> **EXCERPTED TEXT**:
*****
The USA's Civilian Conservation Corps (CCC) was military socialism inspired
by Francis Bellamy (the author of the "Pledge of Allegiance") and his cohort
Edward Bellamy (author of the book "Looking Backward"). The Bellamys
idolized the military and wanted all of society to ape the military.
It was an American dogma that led to conscription, drafts, inquisitions,
involuntary servitude, slavery, and Holocausts.
The same socialist schemes spread under the Union of Soviet Socialist
Republics, the People's Republic of China, and the National Socialist German
Workers' Party. There, the schemes contributed to massive poverty and millions
of deaths. In the USA, the schemes extended the Great Depression, enlarged
domestic poverty, and led the country into WWII and large loss of life.
*****
> **REQUIRED WORK**:
1. Answer these from the passage on the Civilian Conservation Corps:
(a) Which book does it list as written by Edward Bellamy?
(b) What three bodies outside the USA does it say the same schemes spread under?
(c) What economic period does it say the schemes extended in the USA?
2. Retype the part of the passage on the Civilian Conservation Corps that opens with the words containing "It was an American" and closes with "loss of life.".

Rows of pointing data
*****
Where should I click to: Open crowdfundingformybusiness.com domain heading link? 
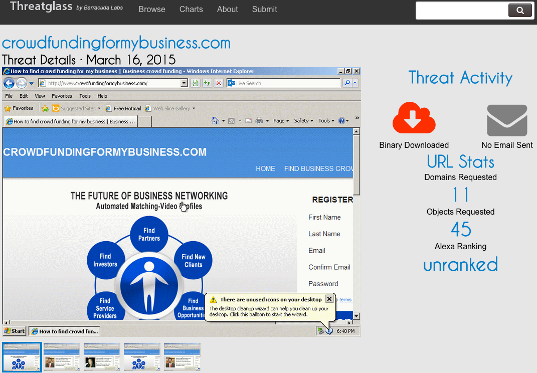116,43

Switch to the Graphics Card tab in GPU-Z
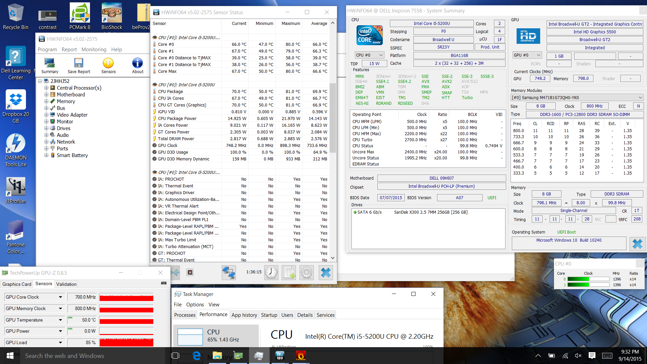(17, 284)
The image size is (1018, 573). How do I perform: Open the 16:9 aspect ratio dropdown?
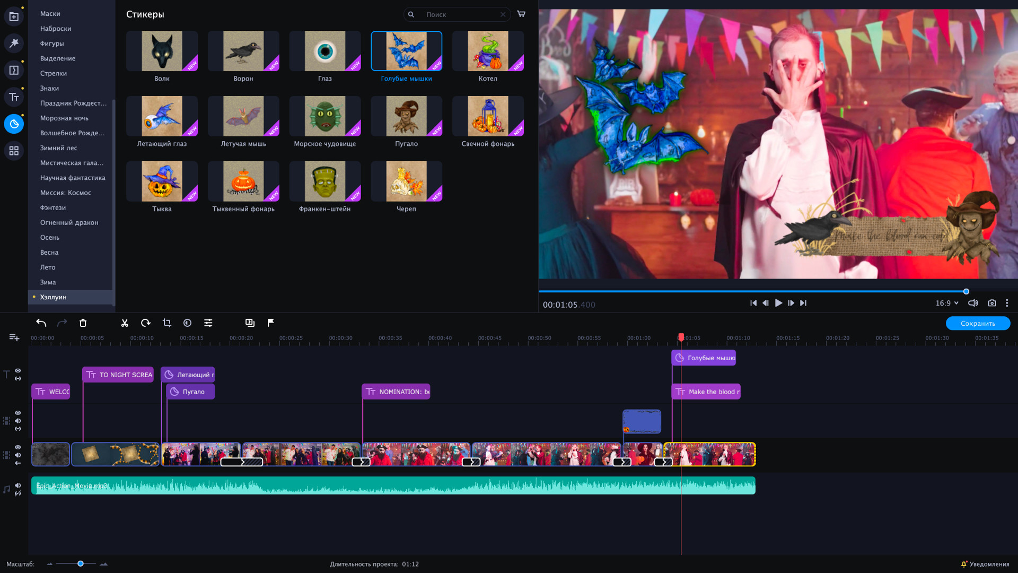point(947,303)
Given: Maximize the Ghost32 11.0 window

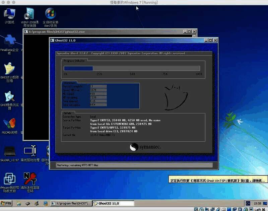Looking at the screenshot, I should click(210, 41).
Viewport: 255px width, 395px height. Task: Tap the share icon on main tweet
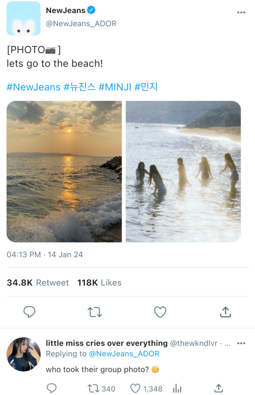[225, 312]
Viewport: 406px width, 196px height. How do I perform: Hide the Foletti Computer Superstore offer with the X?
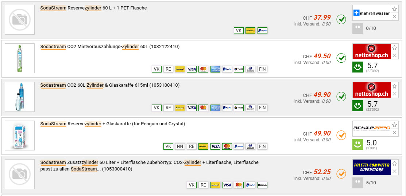(394, 171)
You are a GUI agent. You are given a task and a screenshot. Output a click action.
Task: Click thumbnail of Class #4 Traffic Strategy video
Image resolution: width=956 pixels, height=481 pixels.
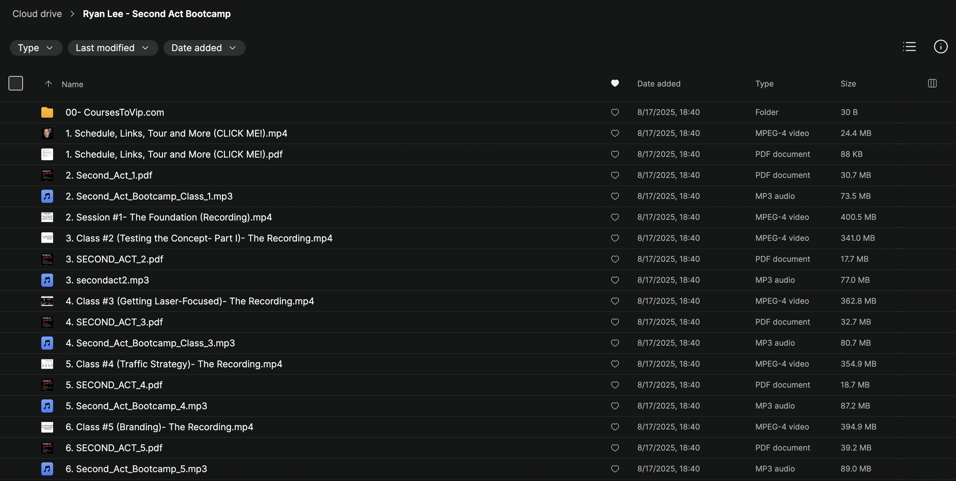(47, 364)
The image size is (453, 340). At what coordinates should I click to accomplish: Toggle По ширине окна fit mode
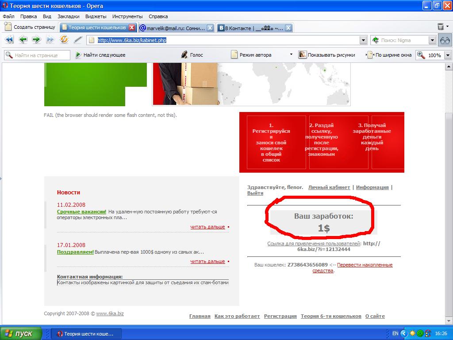pos(390,55)
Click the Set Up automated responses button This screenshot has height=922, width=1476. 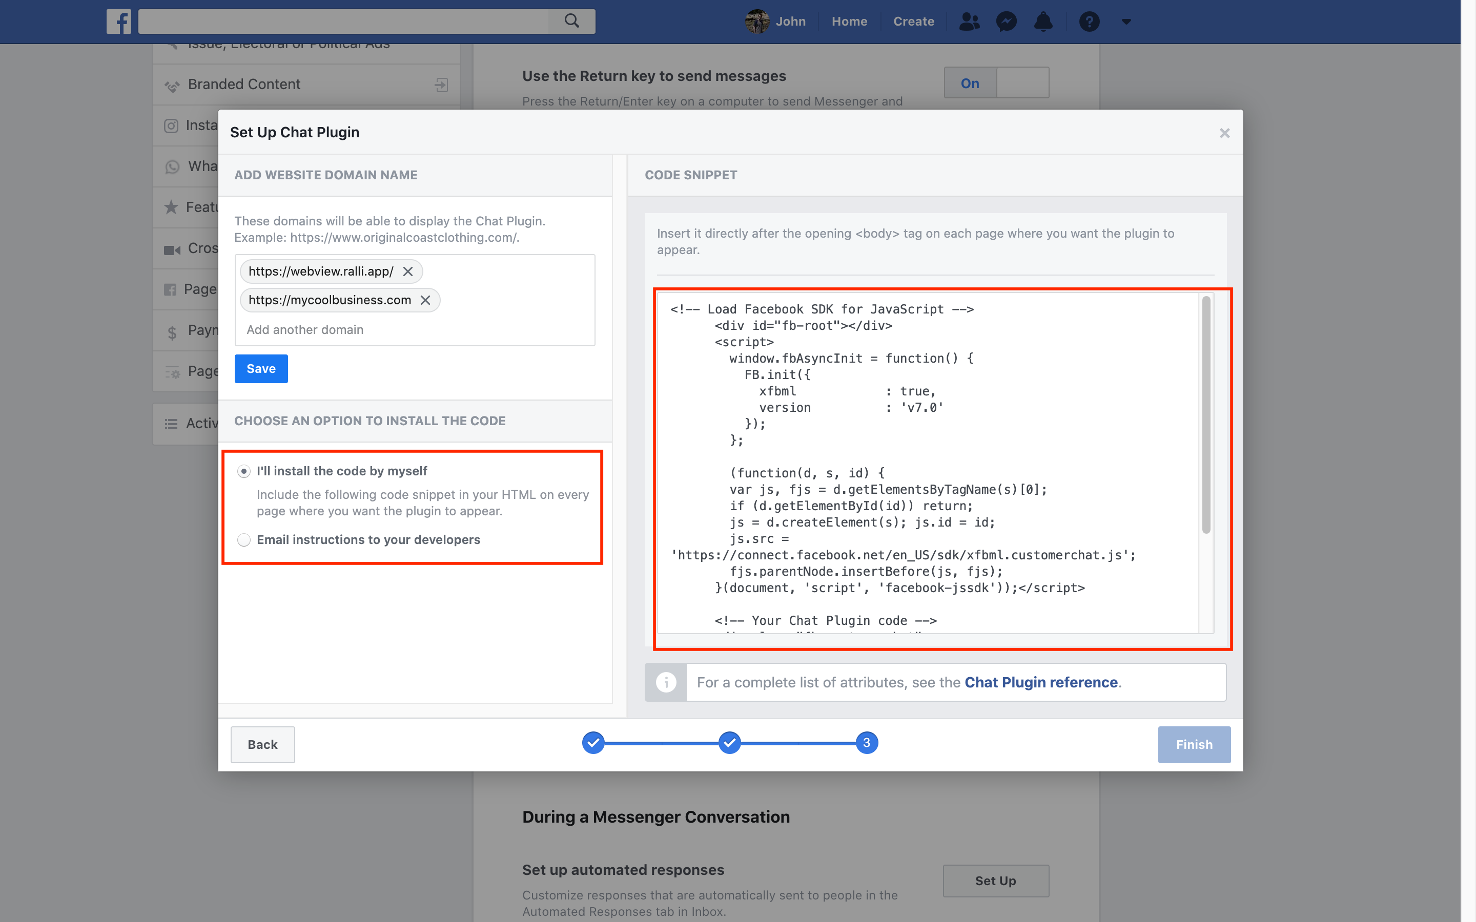[995, 881]
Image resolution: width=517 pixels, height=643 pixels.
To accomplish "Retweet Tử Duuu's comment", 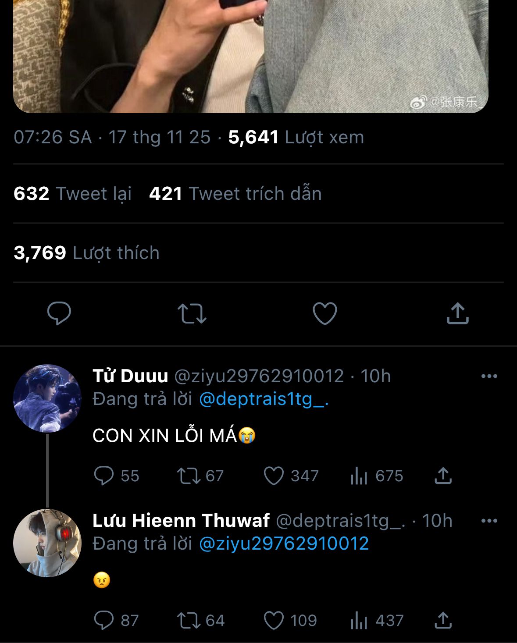I will pyautogui.click(x=189, y=476).
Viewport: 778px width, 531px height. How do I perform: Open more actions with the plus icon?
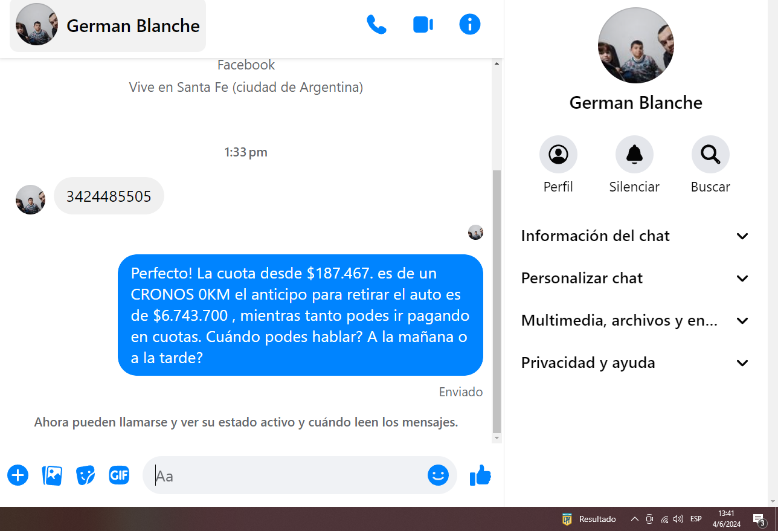coord(18,475)
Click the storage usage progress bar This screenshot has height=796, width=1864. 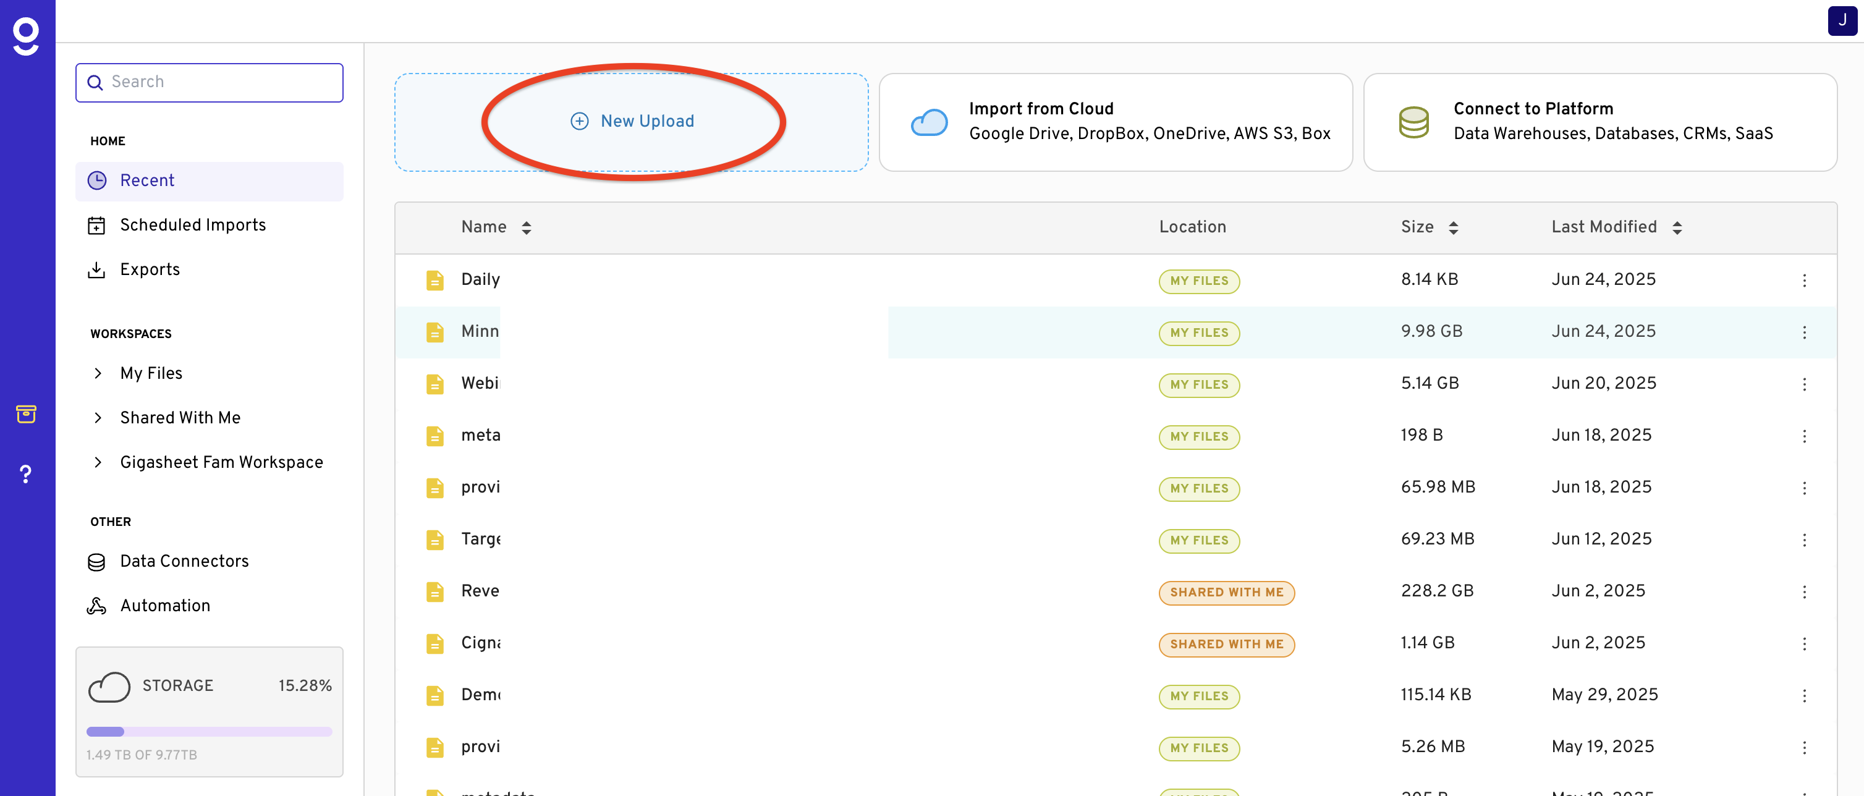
*****
> **OUTPUTS FOR THE TASKS**:
1.
(a) "Looking Backward"
(b) The Union of Soviet Socialist Republics, the People's Republic of China, and the National Socialist German Workers' Party
(c) The Great Depression

2.
It was an American dogma that led to conscription, drafts, inquisitions,
involuntary servitude, slavery, and Holocausts.
The same socialist schemes spread under the Union of Soviet Socialist
Republics, the People's Republic of China, and the National Socialist German
Workers' Party. There, the schemes contributed to massive poverty and millions
of deaths. In the USA, the schemes extended the Great Depression, enlarged
domestic poverty, and led the country into WWII and large loss of life.